Avec curiosité, Petra Anhill, l’hercule du spectacle, les regardait jouer, les bras croisés, plus gros que des cuisses d’homme. Il était plus petit que Mat, mais au moins deux fois plus large, ses épaules sur le point de craquer l’étoffe de la tunique bleue que sa femme lui faisait porter pour le protéger du froid. Petra semblait fasciné par le jeu, mais il ne pariait jamais, pas même quelques piécettes. Lui et sa femme Clarine, dresseuse de chiens, économisaient le plus possible pour pouvoir, un jour, acheter une auberge. Encore plus surprenant, Clarine se tenait près de lui, enveloppée d’une cape noire, apparemment aussi absorbée que lui par la partie.
Petra jeta un coup d’œil soupçonneux par-dessus son épaule quand il vit Mat et Egeanin approcher, bras dessus bras dessous. Mat fronça les sourcils. Quand les gens regardent par-dessus leur épaule, ça n’annonce jamais rien de bon. Mais le visage rond et hâlé de Clarine se fendit d’un sourire chaleureux. Comme la plupart des femmes du spectacle, elle croyait que lui et Egeanin étaient des amoureux. Le palefrenier au nez crochu, un Tairen à carrure d’armoire à glace du nom de Col, fit un sourire égrillard tout en empochant la mise, quelques piécettes de cuivre. Personne à part Domon ne trouvait belle Egeanin, mais pour certains imbéciles, la noblesse conférait la beauté. Ou l’argent, et une femme noble était forcément riche. Certains pensaient qu’une dame noble qui quittait son mari pour un Mat Cauthon pouvait aussi le faire pour un autre, et emporter sa fortune avec elle. C’était l’histoire que Mat et les autres avaient répandue autour d’eux pour expliquer pourquoi ils se cachaient des Seanchans : un mari cruel et une amoureuse en fuite. Tout le monde connaissait ce genre d’histoire, colportée par les ménestrels ou racontée dans les livres, sinon vécue dans la vie réelle. Pourtant, Col continua à baisser la tête. Par le passé, Egeanin – Leilwin – avait déjà tiré sa dague sur un jongleur d’épées, qui s’était montré trop pressant en l’invitant à boire une coupe de vin dans sa roulotte, et personne n’avait alors douté qu’elle s’en serait servi s’il avait insisté davantage.
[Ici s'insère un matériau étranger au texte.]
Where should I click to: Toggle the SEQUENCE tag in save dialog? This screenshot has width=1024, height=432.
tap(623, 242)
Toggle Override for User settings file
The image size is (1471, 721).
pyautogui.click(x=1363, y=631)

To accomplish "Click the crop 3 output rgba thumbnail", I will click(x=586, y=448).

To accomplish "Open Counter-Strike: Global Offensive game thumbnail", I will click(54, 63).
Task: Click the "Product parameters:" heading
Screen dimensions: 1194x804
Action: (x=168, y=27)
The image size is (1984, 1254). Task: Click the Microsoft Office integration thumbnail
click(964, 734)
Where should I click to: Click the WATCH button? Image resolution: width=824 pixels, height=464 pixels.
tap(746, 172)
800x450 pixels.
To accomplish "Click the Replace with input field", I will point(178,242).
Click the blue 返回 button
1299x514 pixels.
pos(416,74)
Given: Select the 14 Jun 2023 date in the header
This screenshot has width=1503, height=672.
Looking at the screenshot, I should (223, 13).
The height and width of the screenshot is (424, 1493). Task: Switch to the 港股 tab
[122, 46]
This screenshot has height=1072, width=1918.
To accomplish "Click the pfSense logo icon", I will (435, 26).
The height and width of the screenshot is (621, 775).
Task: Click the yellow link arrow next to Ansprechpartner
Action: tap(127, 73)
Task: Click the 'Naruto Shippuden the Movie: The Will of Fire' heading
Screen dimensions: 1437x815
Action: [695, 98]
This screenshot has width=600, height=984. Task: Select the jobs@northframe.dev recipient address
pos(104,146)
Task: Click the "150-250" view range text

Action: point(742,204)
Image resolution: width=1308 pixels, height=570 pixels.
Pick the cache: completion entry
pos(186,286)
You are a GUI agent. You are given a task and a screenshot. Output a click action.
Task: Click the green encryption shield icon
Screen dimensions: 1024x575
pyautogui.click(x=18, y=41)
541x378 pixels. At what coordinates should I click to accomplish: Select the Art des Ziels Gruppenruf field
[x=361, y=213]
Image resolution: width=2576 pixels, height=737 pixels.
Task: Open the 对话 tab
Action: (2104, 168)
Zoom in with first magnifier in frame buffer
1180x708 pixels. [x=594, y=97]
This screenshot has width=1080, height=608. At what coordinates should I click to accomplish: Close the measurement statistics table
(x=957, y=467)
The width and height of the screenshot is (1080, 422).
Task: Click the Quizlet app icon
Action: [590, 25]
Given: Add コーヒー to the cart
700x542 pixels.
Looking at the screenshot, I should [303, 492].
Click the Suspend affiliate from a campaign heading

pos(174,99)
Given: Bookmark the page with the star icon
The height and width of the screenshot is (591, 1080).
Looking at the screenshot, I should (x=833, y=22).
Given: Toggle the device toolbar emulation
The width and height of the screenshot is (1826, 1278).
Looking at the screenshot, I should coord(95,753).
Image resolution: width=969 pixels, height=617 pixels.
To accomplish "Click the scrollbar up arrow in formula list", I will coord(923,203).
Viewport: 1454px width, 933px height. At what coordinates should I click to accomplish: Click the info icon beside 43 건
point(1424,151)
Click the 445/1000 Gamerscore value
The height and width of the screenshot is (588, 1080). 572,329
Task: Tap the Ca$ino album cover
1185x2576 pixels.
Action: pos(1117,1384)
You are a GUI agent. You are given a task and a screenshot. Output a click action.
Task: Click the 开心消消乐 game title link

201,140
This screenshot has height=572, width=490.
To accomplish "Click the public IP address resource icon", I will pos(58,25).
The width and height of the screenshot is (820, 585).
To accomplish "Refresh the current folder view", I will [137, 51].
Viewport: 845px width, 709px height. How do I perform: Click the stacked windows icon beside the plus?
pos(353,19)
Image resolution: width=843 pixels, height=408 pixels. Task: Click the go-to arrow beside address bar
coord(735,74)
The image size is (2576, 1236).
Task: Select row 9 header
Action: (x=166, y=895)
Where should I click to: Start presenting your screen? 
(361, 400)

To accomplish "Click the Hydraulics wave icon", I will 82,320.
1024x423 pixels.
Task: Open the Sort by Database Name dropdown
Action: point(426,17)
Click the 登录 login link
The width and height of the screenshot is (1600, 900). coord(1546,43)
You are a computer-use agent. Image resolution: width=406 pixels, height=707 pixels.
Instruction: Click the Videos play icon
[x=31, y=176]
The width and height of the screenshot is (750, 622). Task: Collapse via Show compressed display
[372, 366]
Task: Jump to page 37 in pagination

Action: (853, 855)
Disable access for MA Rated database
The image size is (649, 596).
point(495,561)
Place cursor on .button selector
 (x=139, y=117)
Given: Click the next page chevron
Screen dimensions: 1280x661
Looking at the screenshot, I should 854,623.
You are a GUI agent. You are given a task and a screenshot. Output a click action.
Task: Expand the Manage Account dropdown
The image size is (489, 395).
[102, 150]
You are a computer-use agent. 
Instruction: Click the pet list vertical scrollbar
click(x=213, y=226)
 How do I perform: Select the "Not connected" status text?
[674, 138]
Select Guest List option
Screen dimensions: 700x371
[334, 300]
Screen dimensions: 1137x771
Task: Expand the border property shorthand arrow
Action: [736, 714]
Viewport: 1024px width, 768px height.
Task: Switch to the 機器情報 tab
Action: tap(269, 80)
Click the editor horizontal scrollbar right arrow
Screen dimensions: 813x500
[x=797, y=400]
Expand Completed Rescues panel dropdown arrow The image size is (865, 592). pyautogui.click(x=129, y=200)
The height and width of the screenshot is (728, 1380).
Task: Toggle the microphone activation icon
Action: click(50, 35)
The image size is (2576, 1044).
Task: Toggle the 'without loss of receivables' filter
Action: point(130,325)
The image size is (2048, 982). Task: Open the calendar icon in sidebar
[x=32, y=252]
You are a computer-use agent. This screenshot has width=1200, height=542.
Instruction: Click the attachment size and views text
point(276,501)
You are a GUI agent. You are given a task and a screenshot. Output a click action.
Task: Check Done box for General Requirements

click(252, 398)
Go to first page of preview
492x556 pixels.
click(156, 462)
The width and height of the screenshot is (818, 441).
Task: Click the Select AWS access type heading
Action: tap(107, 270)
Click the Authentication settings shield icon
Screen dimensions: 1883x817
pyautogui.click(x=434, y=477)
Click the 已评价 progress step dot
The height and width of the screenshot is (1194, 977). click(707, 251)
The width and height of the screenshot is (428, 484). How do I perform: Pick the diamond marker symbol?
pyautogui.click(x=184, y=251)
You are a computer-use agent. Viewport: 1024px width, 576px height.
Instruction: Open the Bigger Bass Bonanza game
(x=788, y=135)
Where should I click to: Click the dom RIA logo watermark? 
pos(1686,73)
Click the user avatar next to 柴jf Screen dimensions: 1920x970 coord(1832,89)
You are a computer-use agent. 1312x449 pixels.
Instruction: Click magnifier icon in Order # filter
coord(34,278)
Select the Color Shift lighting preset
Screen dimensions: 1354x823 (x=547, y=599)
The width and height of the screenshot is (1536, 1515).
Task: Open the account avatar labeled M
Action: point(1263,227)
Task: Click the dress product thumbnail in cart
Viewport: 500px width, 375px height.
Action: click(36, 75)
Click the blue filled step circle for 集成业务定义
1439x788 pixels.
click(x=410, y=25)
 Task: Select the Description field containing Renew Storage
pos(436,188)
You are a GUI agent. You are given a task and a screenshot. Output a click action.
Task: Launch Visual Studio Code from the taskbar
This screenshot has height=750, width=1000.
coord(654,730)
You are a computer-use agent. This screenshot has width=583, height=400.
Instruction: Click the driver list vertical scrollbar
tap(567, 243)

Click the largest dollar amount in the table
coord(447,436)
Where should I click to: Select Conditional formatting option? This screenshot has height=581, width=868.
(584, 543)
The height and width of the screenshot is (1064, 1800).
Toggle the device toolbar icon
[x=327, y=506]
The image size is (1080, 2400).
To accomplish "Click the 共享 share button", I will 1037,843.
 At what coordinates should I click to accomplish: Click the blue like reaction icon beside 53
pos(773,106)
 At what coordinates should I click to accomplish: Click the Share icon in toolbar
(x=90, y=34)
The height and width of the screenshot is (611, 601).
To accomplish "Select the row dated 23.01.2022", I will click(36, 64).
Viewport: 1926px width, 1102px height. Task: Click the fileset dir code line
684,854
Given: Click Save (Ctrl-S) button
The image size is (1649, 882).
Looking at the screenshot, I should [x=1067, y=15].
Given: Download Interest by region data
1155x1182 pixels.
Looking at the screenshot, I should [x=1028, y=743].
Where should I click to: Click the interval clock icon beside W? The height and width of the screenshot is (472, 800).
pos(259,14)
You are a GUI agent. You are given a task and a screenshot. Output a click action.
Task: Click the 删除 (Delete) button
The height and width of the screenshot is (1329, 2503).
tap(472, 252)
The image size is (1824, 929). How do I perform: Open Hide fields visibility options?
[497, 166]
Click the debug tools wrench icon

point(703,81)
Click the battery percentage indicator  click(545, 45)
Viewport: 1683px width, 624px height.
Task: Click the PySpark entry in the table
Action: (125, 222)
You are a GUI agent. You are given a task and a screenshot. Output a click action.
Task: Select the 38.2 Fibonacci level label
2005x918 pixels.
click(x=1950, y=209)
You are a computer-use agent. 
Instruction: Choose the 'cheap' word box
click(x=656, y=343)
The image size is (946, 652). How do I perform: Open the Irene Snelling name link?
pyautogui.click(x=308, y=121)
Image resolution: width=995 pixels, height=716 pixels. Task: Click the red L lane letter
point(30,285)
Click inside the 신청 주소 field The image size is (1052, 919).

Dès que Mat eut rejoint l’hercule, Petra lui dit doucement :
— Il y a une vingtaine de soldats seanchans qui discutent avec Luca ; enfin, c’est l’officier qui lui parle.
Il ne semblait pas effrayé, malgré son front soucieux, et il mit une main protectrice sur l’épaule de sa femme. Le sourire de Clarine s’évanouit. Elle posa une main sur celle de son mari. Ils faisaient relativement confiance au jugement de Luca, mais ils avaient conscience du risque qu’ils prenaient, un risque dont ils mesuraient bien l’ampleur.